▶ [TO DO]:
Transcribe verbatim every line from the line containing "Task: Click the green encryption shield icon" to the end of the entries, including both endpoints. Output nothing beyond those lines.

▶ [RECORDS FOR THIS TASK]:

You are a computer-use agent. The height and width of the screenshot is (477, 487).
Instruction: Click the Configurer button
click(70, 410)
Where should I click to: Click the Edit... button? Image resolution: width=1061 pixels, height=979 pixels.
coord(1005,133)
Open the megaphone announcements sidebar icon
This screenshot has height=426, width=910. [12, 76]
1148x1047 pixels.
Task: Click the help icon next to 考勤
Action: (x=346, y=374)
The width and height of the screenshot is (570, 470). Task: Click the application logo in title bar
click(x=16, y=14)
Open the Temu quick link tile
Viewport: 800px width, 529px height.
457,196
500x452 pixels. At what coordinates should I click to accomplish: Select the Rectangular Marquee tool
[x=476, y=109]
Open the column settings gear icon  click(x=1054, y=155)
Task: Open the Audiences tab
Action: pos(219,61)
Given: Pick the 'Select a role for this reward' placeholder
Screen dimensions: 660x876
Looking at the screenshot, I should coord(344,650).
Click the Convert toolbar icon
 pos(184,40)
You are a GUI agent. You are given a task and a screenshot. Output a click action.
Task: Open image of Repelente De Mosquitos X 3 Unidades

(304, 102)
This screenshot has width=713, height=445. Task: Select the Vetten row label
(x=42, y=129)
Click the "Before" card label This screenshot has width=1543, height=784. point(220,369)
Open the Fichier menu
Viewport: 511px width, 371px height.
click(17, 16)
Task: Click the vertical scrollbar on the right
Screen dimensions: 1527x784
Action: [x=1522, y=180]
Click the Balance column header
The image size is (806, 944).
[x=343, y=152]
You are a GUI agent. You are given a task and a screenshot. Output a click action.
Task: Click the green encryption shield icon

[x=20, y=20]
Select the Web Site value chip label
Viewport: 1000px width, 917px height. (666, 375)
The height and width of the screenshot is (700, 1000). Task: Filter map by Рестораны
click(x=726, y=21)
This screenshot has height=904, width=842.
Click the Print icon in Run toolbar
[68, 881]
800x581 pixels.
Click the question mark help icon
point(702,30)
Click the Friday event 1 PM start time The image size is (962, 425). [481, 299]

▶ [EXERCISE RESULT]:
Task: Click the green encryption shield icon

[x=20, y=20]
Select the Web Site value chip label
Viewport: 1000px width, 917px height. (666, 375)
The height and width of the screenshot is (700, 1000). Task: Filter map by Рестораны
click(x=726, y=21)
This screenshot has height=904, width=842.
Click the Print icon in Run toolbar
[68, 881]
800x581 pixels.
Click the question mark help icon
point(702,30)
Click the Friday event 1 PM start time The image size is (962, 425). [481, 299]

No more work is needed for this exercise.